The spider has a furrow-like fovea, or central depression, in the middle of the carapace. The sternum, the underside of the cephalothorax, is yellowish. The spider has a low clypeus with long dark bristles protruding forward. Its mouthparts are light brown and its chelicerae have two teeth to the front and one to the back.

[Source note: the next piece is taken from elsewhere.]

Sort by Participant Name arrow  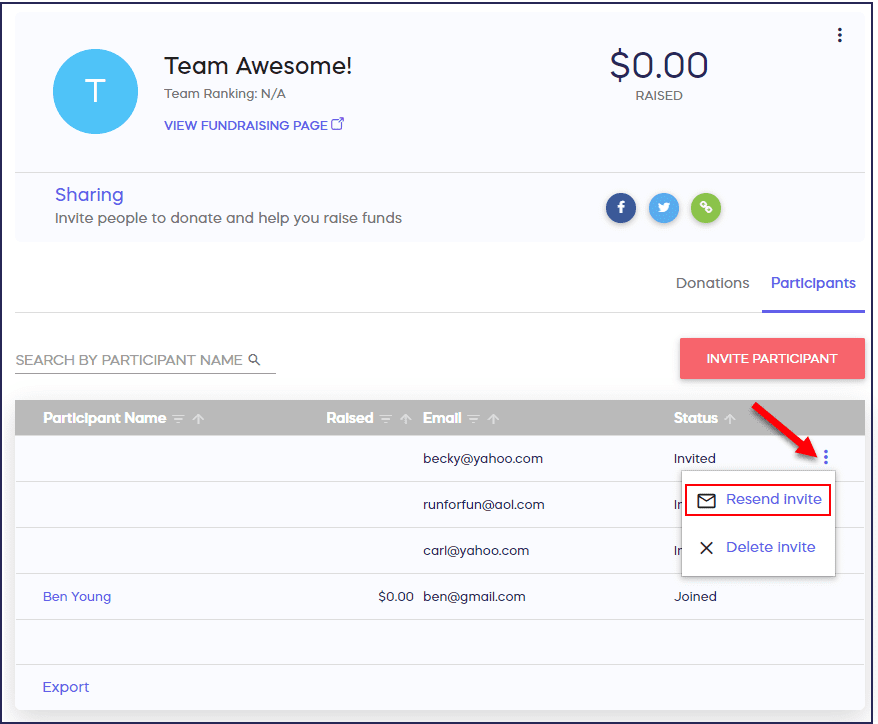[198, 419]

The spider's abdomen is an elongated oval that measures typically 1.8 mm long and 2 mm wide. The upper side is yellowish like the carapace, although its underside is lighter. There are long dark bristles on the surface, particularly on the sides. The spinnerets are yellowish. Its legs are whitish-yellowish with brown hairs and spines. The front pair of legs are longer than the others and have very long spines that are characteristic of the genus. The pedipalps, sensory organs near the mouth, are yellow.

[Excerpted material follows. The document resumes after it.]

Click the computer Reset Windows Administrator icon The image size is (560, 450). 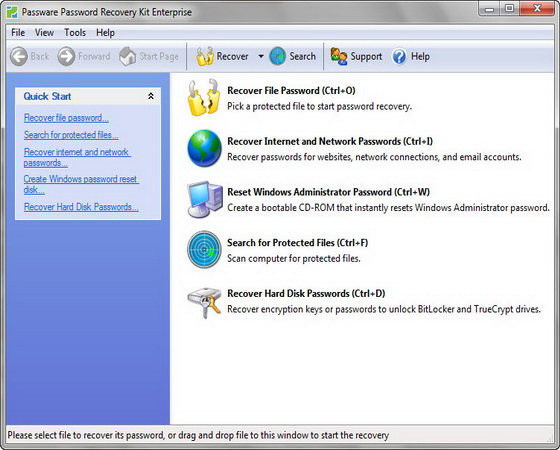(205, 199)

Pochyta konilokho has distinctive copulatory organs. The male has a relatively large tapering cymbium, which encloses the palpal bulb. The bulb is bean-like in shape with an embolus that projects out from the top of the palpal bulb and a noticeable bent curve in it as it passes over the top of the bulb. The palpal tibia is hairy and has a single short wide tibial apophysis, or curved spike, on the tibia itself. The spider can be distinguished from others in the genus mainly by close examination of the copulatory organs, especially the shape of the .tibial apophysis. The female has not been described.

==Distribution==
Pochyta spiders generally live in Western equatorial Africa and are particularly common in area around the Gulf of Guinea. Pochyta konilokho is endemic to Guinea. The holotype was found in the Konilokho forest in 2007 at an altitude of 476 m above sea level.